> [EXCERPT]:
================================

24 October 2011

Letter fro Goya - 24 October 2011

"Familiarity Breeds Love"

Dear Family and Friends,

Transfers have come and gone and Hna. Silva and I are going strong for at least another 6 weeks in Goya just as I hoped. I am happy—we are working with some really great people and it would be a shame to have to leave them. I am starting to realize how 6 weeks is really not very long at all.

I am grateful for this opportunity that I have as a missionary to live in a specific city and really settle into my life here for longer than a passing moment. As a tourist or a traveler, who would ever think to come to Goya? This is not a tourist city—there is nothing particularly noteworthy in that respect. It is a small riverside city in northern Argentina. There is that saying “familiarity breeds contempt,” but that saying makes me mad. I don’t think it is true, or at least it shouldn’t be true if we are doing things right in our relationships with both people and places. I think familiarity should breed love and that for the most part the better we get to know people and places  the more we should love them. That is how I feel about Goya. I love the details. I love the little things I would never know or see if I were just passing through. I even love walking the same streets and seeing the same people and doing a lot of the same things every day, because it’s only then that I start to notice that even in what seems to be routine there is endless and fascinating and lovely variation. Maybe it is only when we have the routine that we can start to appreciate these small things.

We have visited Liliana dozens of times. The walk to her house is familiar. I have started to memorize the graffiti on her front door we have knocked and waited so many times (white-out names and phrases--surely the doing of one or more of her three rascally sons). We always greet each other in the same way, ask the same questions (“how are you? How is your week going?”). We sing, share a scripture, a thought, a prayer. Her son Tommy usually yells and slams doors and has to be wrangled or distracted or calmed. Her second son Agustin, greets us with a handshake and a gap-toothed smile. He usually is eating an apple and watching television, cutting off a single piece at a time with a small kitchen knife and Liliana usually yells at him to be careful and to please put the knife away.

================================

> [MATERIAL PROVIDED]:
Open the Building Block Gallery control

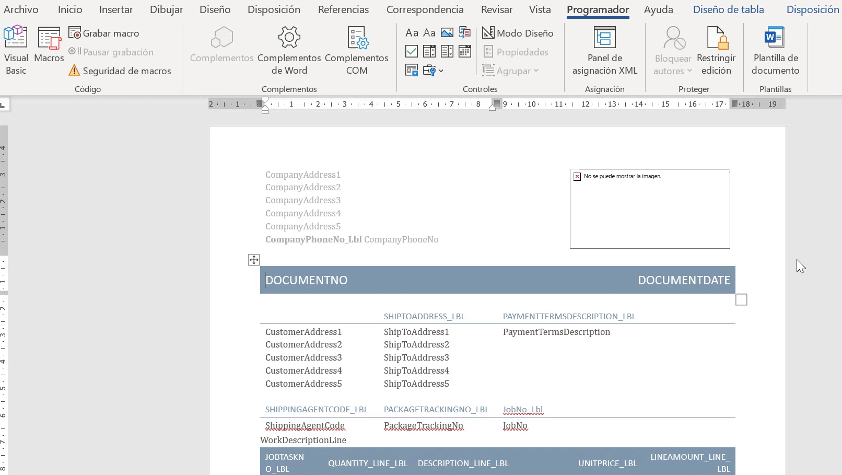464,33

================================

> [WORK INSTRUCTION]: Rewrite the passage of the letter from Goya starting at "Dear Family and" and ending at "long at all.", swapping "6 weeks" for "six weeks". Rely only on the letter from Goya, not on the material.

> [SOLUTION TO THE PROBLEM]:
Dear Family and Friends,

Transfers have come and gone and Hna. Silva and I are going strong for at least another six weeks in Goya just as I hoped. I am happy—we are working with some really great people and it would be a shame to have to leave them. I am starting to realize how six weeks is really not very long at all.